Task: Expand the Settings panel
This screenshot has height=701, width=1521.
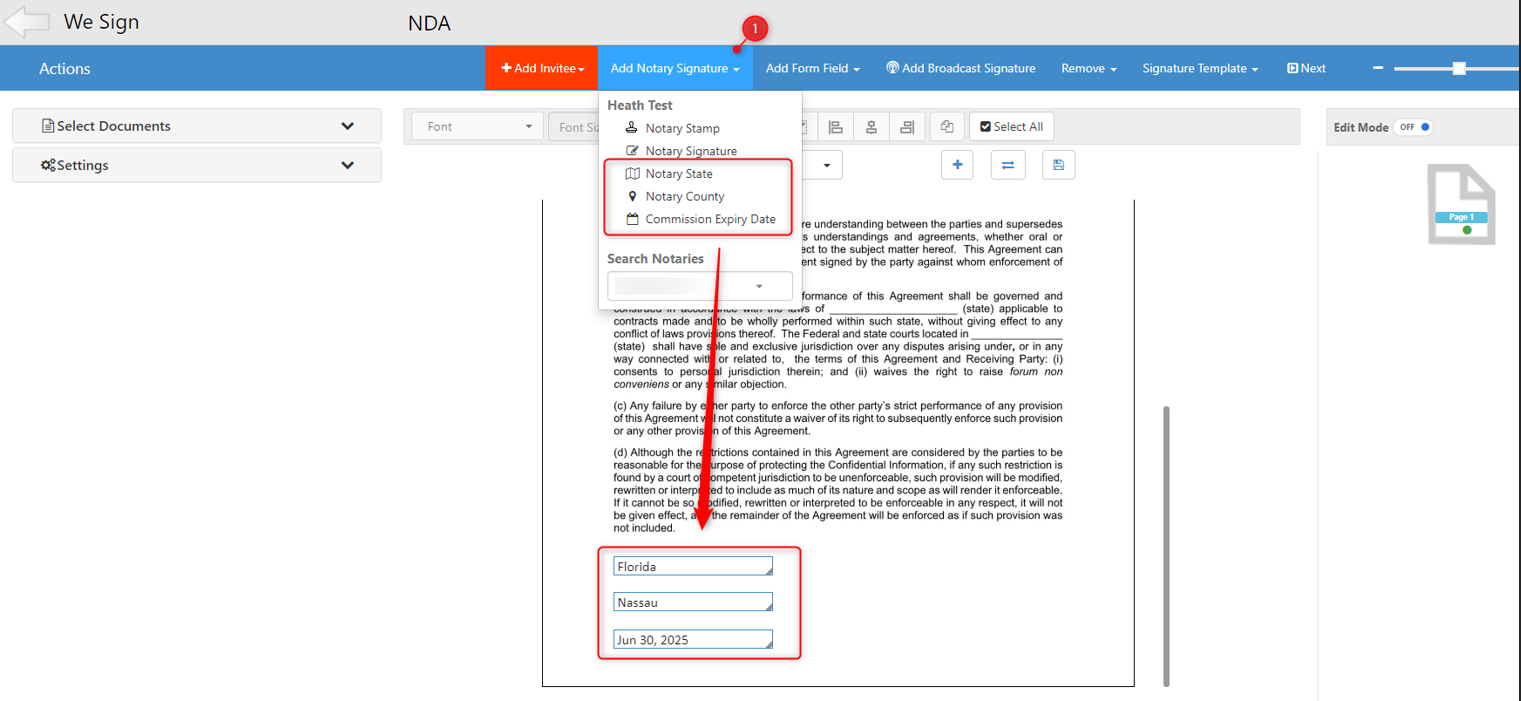Action: click(x=196, y=165)
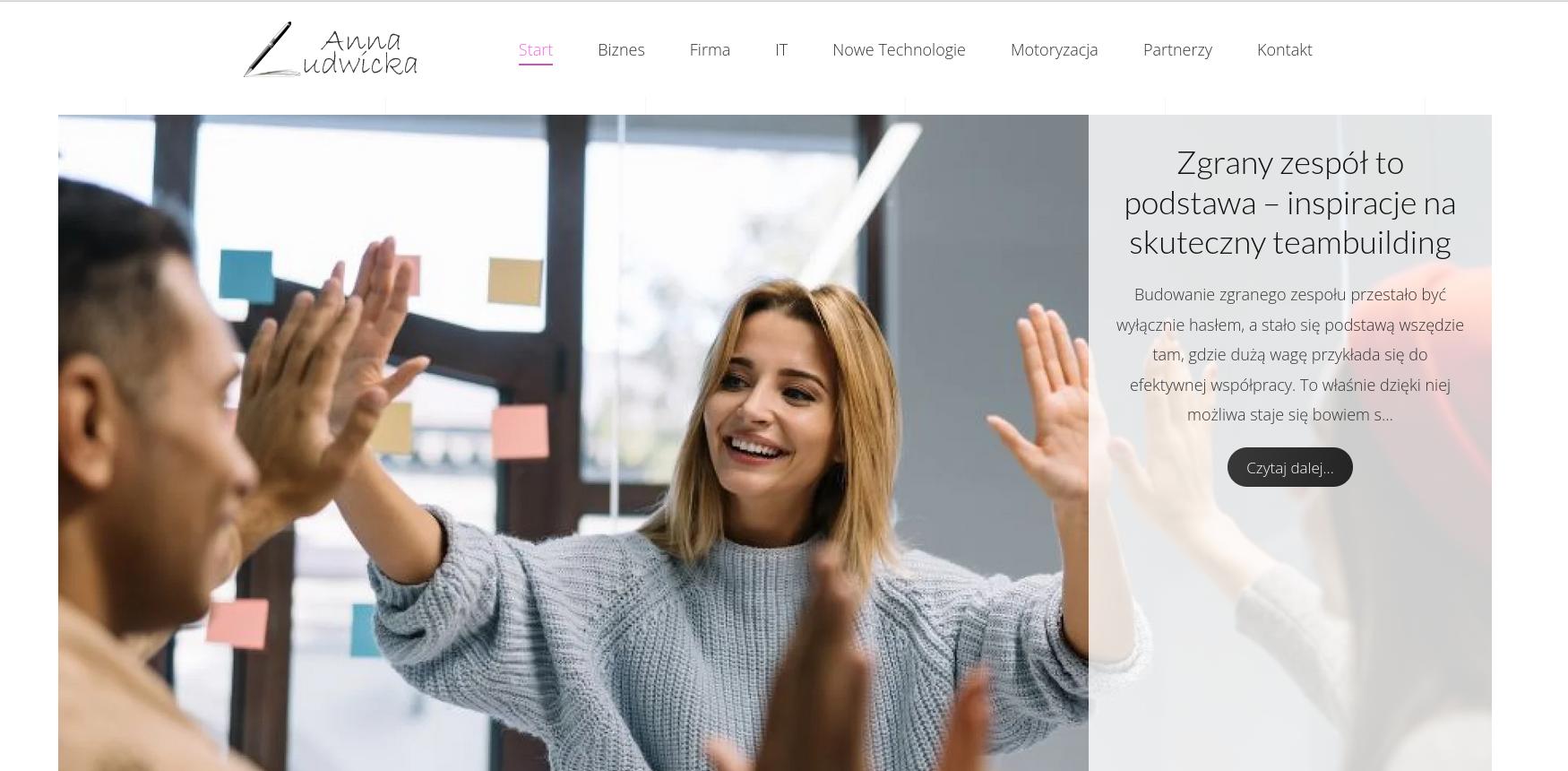Open the article headline about teambuilding
1568x771 pixels.
coord(1289,203)
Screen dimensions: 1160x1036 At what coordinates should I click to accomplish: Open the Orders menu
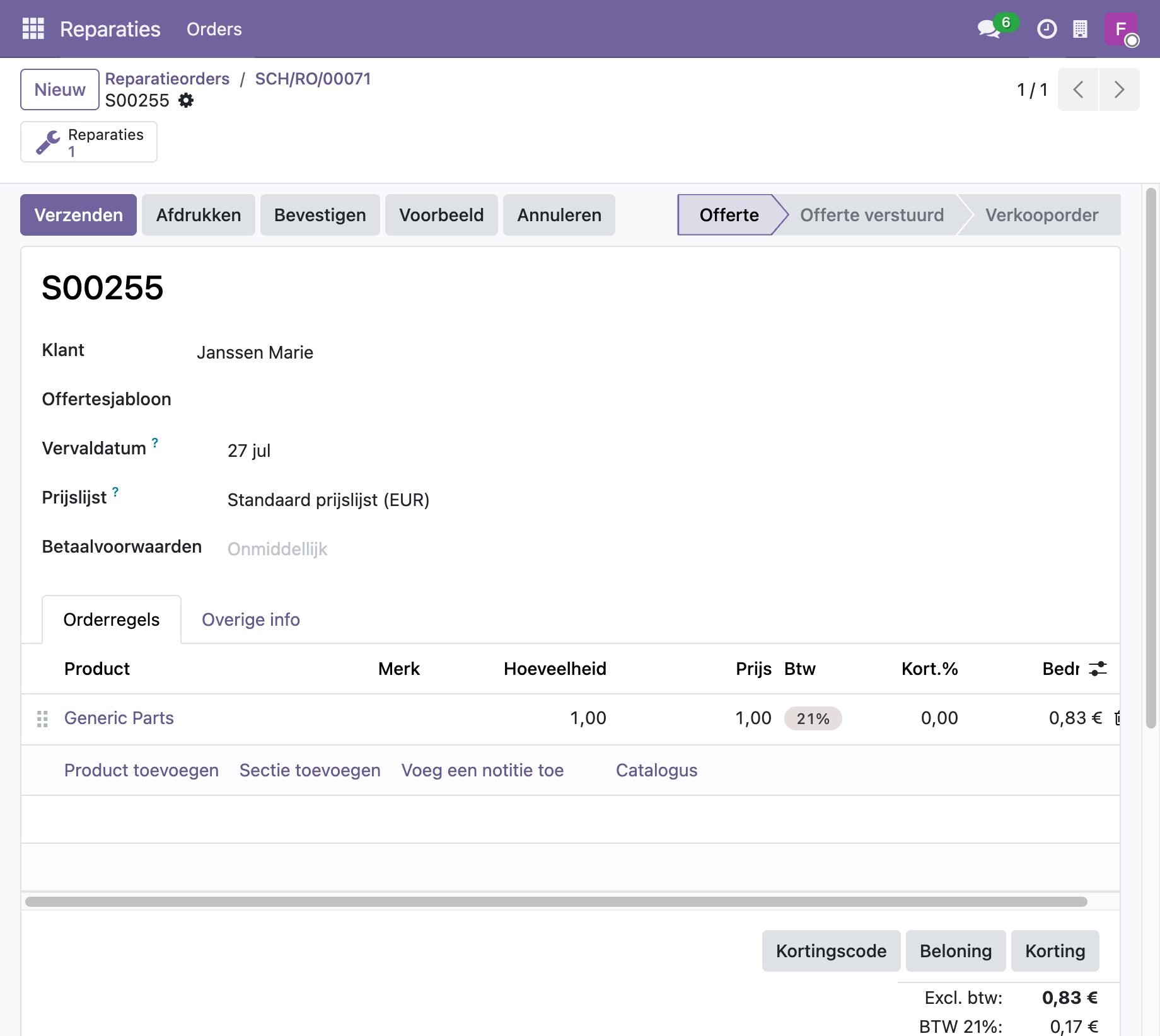coord(214,29)
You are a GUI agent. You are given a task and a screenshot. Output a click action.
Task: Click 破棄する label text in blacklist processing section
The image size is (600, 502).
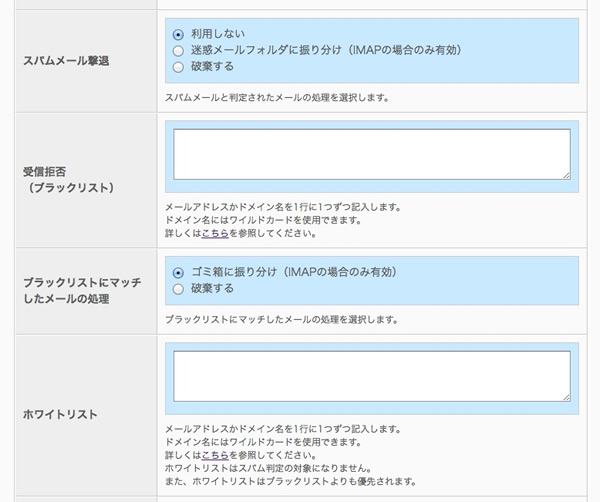(x=212, y=288)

• EXERCISE OBJECTIVE:
Once you find the line that contains "Task: Click 破棄する", give it again along with every later line through the end of the data, word for word, minus the pictures.

• EXERCISE OUTPUT:
Task: Click 破棄する label text in blacklist processing section
The image size is (600, 502).
(x=212, y=288)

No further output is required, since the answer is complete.